WHAT THE TASK REQUIRES —
Select from the records below every line that has the word "agent" in it.
*** Opening of DATA RECORDS ***
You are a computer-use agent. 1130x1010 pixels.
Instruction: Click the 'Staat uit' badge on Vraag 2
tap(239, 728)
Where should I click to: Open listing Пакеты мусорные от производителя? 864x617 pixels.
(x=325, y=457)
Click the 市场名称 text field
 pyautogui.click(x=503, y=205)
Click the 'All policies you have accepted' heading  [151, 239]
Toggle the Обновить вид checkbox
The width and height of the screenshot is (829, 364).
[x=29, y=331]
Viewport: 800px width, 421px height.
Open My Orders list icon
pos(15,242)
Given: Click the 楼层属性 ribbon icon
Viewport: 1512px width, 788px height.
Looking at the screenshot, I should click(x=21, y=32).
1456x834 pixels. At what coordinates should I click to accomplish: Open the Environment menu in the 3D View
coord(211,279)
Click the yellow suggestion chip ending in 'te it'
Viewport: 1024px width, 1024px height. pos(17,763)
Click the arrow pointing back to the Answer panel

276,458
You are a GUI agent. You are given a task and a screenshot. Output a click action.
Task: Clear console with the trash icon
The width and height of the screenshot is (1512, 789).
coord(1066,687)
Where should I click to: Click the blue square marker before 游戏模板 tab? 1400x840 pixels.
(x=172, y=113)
*** Close of DATA RECORDS ***
EXERCISE RESPONSE —
You are a computer-use agent. 1130x1010 pixels.
You are a GUI agent. You are given a task and a screenshot. Output a click action.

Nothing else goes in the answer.